Frequently asked questions

We use HubSpot as our system of record. Will Starch mess with our data?
No. Starch reads your HubSpot data — deals, contacts, companies, owners — on a scheduled sync. It does not write back to HubSpot unless you explicitly build an automation that does so. The stale-deal dashboards and digests are built on top of a copy of your data that Starch maintains. Your HubSpot stays exactly as your reps left it.
What if some of our deals are in Salesforce, not HubSpot?
Salesforce is available through Starch's integration catalog — the agent queries it live when your app runs. You can build the same stale-deal dashboard pulling from Salesforce instead of HubSpot, or from both if you're mid-migration. Describe the setup you have and Starch will work with it.

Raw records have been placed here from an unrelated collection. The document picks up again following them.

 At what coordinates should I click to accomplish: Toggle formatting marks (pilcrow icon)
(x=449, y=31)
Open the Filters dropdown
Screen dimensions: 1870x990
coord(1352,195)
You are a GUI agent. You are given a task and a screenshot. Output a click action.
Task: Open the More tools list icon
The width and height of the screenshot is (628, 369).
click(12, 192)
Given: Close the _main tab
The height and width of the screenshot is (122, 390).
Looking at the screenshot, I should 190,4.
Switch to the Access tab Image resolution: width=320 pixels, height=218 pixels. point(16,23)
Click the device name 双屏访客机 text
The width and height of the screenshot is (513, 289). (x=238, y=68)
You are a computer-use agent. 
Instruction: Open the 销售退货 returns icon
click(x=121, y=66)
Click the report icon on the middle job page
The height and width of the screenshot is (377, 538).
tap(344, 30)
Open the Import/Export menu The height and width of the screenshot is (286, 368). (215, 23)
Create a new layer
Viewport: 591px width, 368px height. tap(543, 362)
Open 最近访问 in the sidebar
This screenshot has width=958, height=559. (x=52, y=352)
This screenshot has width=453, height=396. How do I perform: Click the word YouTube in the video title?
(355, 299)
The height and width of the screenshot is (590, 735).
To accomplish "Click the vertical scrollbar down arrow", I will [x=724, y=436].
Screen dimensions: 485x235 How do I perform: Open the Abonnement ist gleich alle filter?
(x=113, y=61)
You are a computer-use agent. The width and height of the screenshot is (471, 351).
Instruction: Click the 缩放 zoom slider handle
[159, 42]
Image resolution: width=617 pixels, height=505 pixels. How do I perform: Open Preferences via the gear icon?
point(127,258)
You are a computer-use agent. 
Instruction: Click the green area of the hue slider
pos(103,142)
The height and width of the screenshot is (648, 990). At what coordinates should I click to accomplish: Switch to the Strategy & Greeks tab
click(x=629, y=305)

Can this actually push messages into Slack, or is that a manual step?
Starch syncs your Slack data on a schedule and can write to Slack channels or DMs through the direct connection. The Monday morning digest automation posts without any manual trigger — you describe the message format and cadence once, and it runs on its own.
I need the pipeline audit to happen before every board meeting, not just on Mondays. Can I run it on demand?
Yes. You can trigger the same pipeline query manually at any time by asking Starch directly — 'Pull all open deals with no activity in the last 30 days and show me the summary now' works just like a scheduled automation, just fired when you need it.
Is Starch SOC 2 certified? Our board will ask.
Not yet — Starch is not SOC 2 Type II certified as of today. That's the honest answer. If SOC 2 is a hard requirement for your security review, that's worth knowing upfront.
What if our definition of 'stale' changes by deal stage or rep?
You tell Starch that when you describe the app. Something like: 'For deals in Prospect stage, flag after 7 days of no activity. For deals in Legal Review, flag after 21 days. Show each group separately.' The schema adapts to how you actually manage pipeline, not the other way around.